> **Saved entries**

——

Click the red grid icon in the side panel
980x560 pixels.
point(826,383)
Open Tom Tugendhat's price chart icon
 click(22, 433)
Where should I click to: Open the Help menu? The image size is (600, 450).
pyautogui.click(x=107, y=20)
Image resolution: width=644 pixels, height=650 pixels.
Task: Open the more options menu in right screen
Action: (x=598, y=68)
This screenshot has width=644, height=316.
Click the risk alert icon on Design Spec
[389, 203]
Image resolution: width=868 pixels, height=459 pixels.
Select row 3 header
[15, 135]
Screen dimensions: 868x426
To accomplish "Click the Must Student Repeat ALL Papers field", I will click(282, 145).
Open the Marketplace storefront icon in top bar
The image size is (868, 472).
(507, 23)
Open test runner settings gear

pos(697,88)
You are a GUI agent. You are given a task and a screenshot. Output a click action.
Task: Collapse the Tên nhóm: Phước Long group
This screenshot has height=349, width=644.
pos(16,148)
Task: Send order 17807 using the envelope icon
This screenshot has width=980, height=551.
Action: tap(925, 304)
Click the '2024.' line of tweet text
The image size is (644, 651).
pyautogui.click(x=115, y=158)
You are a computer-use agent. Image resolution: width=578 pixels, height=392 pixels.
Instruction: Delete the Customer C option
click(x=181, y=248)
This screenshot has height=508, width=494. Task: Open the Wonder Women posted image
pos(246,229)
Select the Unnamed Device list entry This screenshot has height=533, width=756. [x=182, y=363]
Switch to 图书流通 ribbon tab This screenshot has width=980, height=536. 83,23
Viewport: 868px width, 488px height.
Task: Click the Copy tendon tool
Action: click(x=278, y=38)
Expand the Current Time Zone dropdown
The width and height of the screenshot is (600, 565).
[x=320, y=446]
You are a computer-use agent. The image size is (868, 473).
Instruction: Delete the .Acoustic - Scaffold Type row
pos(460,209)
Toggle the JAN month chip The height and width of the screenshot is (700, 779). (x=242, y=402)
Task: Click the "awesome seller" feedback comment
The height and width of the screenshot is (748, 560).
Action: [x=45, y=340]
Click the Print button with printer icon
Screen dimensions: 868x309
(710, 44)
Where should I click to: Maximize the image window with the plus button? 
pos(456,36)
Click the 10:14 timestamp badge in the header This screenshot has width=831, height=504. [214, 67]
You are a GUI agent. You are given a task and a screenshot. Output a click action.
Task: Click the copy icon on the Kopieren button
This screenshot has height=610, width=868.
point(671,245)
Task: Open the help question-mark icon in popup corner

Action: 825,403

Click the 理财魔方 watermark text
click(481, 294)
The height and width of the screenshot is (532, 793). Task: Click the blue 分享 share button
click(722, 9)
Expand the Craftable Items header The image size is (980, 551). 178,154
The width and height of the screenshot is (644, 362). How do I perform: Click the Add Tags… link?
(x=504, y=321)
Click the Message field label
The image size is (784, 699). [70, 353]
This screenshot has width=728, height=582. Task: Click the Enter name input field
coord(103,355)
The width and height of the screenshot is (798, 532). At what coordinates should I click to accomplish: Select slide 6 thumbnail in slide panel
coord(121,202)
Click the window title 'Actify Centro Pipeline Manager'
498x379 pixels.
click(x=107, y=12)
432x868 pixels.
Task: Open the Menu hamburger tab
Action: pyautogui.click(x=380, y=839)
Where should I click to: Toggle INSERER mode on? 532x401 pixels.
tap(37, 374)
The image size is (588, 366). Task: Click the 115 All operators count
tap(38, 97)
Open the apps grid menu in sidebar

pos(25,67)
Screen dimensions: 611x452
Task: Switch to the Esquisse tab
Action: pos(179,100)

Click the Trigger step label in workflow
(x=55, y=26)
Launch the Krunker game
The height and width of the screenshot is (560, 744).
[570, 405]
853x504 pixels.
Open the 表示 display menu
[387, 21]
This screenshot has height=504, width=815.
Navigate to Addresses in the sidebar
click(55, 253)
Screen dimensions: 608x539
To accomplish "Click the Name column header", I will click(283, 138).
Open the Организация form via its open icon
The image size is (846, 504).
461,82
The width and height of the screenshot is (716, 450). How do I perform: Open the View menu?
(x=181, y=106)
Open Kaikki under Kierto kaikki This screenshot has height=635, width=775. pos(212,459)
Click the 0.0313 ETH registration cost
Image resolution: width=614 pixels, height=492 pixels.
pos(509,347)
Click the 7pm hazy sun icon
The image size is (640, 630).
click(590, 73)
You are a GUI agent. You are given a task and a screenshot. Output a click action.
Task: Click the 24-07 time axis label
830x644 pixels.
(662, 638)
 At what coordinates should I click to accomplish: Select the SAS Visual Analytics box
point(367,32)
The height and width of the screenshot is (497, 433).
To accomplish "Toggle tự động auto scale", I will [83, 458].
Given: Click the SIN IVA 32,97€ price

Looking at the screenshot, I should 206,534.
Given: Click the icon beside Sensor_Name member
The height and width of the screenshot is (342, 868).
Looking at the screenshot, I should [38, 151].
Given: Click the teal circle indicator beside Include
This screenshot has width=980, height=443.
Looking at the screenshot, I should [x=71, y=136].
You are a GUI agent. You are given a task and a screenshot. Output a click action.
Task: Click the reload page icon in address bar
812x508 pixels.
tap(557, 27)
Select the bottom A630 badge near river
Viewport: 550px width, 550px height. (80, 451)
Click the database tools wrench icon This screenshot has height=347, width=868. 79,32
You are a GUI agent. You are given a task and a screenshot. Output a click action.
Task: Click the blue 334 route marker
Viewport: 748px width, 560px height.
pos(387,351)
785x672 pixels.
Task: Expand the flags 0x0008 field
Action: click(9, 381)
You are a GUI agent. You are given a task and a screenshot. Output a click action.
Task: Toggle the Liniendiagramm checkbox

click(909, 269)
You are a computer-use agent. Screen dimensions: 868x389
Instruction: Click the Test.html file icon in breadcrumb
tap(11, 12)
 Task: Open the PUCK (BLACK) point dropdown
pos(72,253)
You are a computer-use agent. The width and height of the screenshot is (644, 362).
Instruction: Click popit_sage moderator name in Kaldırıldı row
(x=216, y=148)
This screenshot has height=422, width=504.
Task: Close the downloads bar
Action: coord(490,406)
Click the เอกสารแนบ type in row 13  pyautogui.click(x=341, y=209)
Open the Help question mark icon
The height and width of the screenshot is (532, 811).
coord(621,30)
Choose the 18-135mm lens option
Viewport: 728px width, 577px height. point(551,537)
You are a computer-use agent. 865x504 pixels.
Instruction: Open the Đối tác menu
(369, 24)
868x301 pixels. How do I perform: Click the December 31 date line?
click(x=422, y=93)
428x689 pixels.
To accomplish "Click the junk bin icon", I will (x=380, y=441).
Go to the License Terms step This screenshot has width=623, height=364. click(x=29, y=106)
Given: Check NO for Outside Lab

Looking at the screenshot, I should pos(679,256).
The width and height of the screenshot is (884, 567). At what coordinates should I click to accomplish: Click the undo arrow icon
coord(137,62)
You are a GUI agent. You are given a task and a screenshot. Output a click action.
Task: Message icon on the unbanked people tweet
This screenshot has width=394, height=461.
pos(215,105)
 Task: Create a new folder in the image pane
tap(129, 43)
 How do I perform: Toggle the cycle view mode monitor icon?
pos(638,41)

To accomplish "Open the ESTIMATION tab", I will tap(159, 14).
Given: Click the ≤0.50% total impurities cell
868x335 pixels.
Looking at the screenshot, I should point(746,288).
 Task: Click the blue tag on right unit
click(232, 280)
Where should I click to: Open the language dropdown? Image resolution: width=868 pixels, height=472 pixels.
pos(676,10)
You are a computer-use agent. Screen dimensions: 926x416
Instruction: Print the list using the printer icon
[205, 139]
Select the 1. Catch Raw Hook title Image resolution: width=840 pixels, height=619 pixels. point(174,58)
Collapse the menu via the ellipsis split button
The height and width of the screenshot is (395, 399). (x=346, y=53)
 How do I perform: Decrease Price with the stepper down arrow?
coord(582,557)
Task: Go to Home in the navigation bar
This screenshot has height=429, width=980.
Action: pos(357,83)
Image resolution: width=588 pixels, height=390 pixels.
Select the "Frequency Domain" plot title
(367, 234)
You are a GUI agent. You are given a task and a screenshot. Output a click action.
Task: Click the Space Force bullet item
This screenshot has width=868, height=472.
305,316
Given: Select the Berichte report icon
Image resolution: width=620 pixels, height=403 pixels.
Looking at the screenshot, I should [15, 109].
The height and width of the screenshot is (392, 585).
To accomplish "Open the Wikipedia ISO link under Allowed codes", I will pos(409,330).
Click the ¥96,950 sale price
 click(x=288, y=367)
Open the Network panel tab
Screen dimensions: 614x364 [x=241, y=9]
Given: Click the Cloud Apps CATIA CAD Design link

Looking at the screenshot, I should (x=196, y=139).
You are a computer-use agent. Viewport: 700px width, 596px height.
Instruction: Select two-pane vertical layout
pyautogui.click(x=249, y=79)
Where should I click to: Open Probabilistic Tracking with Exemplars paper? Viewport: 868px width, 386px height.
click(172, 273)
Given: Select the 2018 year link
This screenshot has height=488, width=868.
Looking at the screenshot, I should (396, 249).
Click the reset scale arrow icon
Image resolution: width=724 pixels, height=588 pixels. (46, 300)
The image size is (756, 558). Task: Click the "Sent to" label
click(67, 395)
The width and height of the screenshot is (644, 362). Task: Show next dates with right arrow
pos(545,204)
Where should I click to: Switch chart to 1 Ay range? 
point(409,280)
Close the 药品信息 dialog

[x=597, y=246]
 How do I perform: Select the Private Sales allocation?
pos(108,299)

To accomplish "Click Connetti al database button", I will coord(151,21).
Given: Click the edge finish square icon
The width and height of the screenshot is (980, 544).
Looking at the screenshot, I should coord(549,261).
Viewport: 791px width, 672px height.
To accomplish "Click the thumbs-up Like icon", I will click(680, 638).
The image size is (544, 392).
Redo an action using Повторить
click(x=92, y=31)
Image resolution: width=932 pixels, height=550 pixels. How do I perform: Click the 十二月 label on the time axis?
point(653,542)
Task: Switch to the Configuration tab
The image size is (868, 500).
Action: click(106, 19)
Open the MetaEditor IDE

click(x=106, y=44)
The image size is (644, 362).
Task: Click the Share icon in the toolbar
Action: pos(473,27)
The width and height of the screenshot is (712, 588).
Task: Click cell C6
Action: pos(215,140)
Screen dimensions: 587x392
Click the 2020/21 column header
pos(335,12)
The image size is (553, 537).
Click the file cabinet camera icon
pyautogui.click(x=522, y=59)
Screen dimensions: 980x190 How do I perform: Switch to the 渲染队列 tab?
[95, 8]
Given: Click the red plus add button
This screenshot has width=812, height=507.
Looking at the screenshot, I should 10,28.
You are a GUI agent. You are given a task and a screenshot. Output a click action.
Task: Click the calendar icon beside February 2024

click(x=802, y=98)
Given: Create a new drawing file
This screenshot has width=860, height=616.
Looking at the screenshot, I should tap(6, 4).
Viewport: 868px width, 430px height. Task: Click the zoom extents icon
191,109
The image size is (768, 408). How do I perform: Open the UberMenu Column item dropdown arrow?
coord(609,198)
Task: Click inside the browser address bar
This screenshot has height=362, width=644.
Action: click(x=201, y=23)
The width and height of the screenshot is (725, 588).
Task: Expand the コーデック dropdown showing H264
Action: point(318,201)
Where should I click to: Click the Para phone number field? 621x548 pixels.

——

> **Task details**
Using only the entries above, output the line with "This screenshot has width=980, height=443.", the line with "You are a computer-use agent. The width", and all lines between them, exactly as they stand.

> **Response to the task**
This screenshot has width=980, height=443.
Looking at the screenshot, I should [x=71, y=136].
You are a GUI agent. You are given a task and a screenshot. Output a click action.
Task: Click the reload page icon in address bar
812x508 pixels.
tap(557, 27)
Select the bottom A630 badge near river
Viewport: 550px width, 550px height. (80, 451)
Click the database tools wrench icon This screenshot has height=347, width=868. 79,32
You are a GUI agent. You are given a task and a screenshot. Output a click action.
Task: Click the blue 334 route marker
Viewport: 748px width, 560px height.
pos(387,351)
785x672 pixels.
Task: Expand the flags 0x0008 field
Action: click(9, 381)
You are a GUI agent. You are given a task and a screenshot. Output a click action.
Task: Toggle the Liniendiagramm checkbox

click(909, 269)
You are a computer-use agent. Screen dimensions: 868x389
Instruction: Click the Test.html file icon in breadcrumb
tap(11, 12)
 Task: Open the PUCK (BLACK) point dropdown
pos(72,253)
You are a computer-use agent. The width and height of the screenshot is (644, 362).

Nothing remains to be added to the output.